- _Given data_
## BEGIN

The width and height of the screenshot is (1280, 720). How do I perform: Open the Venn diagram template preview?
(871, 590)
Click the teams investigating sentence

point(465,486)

## END
## BEGIN

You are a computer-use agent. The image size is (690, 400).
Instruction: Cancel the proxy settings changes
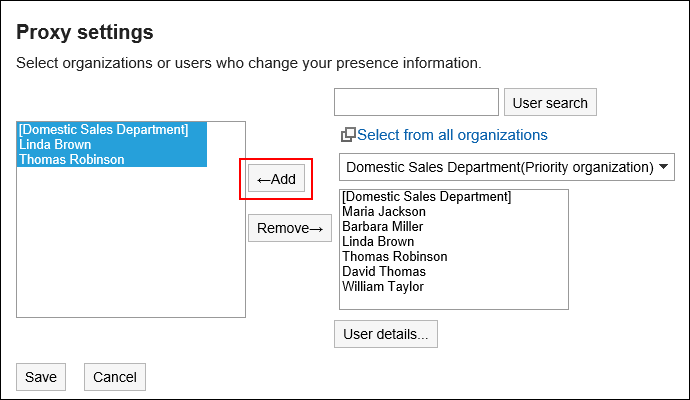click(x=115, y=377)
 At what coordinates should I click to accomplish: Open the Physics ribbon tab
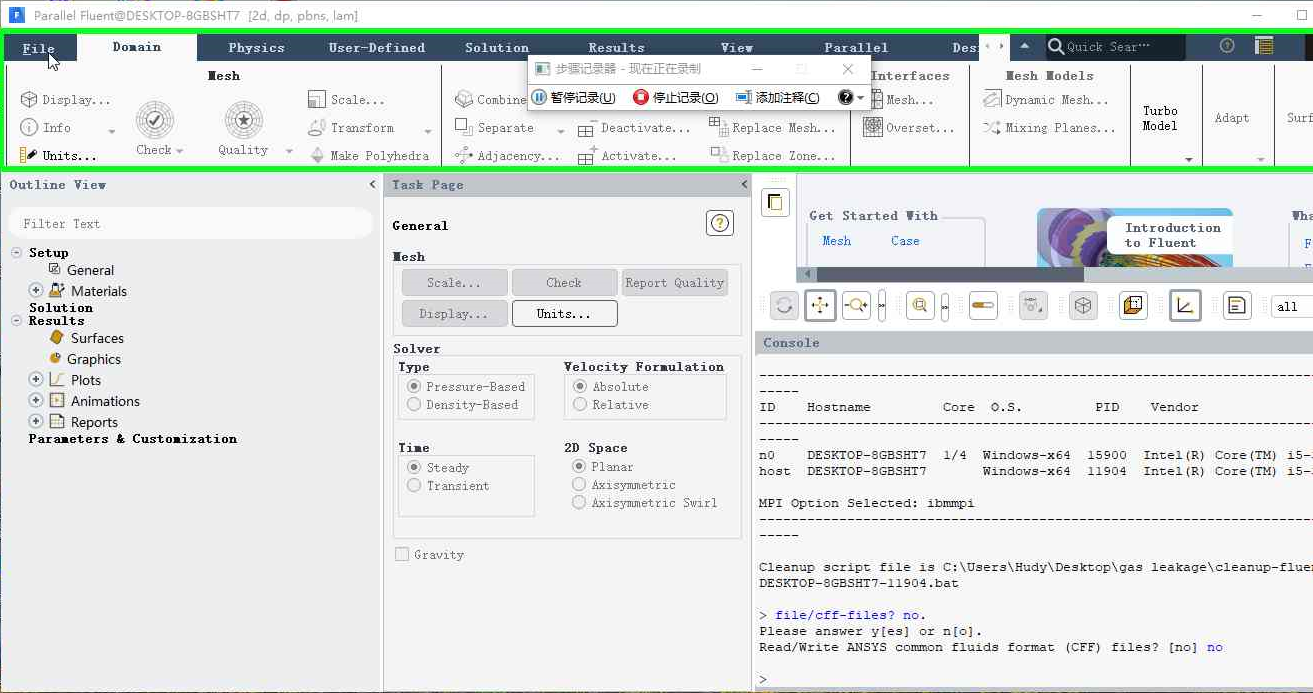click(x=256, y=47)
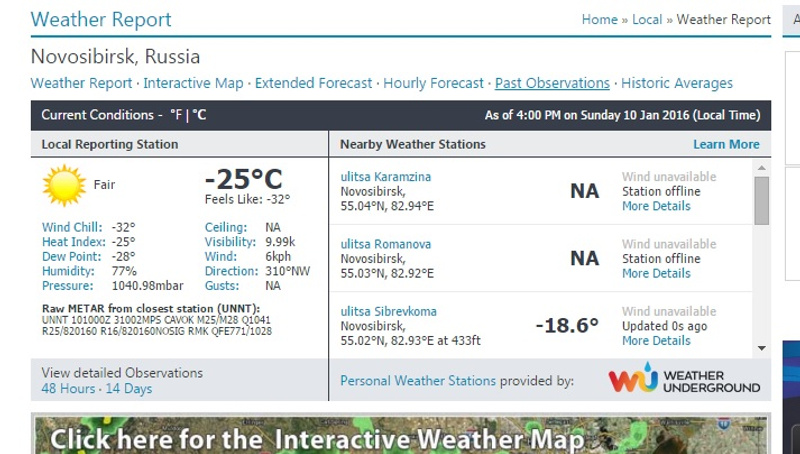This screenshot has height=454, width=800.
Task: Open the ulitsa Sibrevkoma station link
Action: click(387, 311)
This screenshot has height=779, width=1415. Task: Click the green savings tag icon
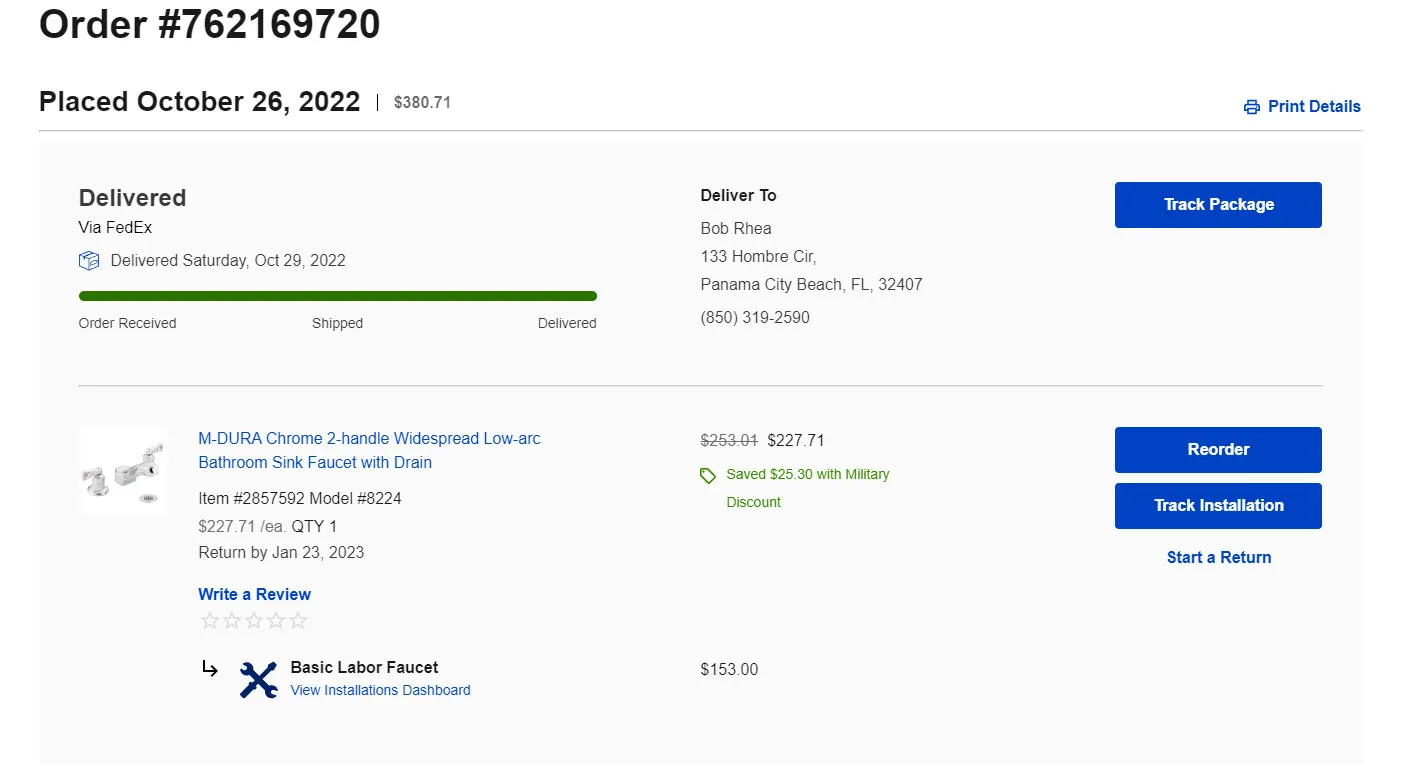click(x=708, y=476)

## END

- _Exercise requirements_
Please put everything from the line containing "This screenshot has height=779, width=1415." down to the line containing "click(x=708, y=476)" into a JSON list of strings, one string per line and blank lines skipped. Leave the pictures out of the answer.

- _Reply to the task_
[
  "This screenshot has height=779, width=1415. Task: Click the green savings tag icon",
  "click(x=708, y=476)"
]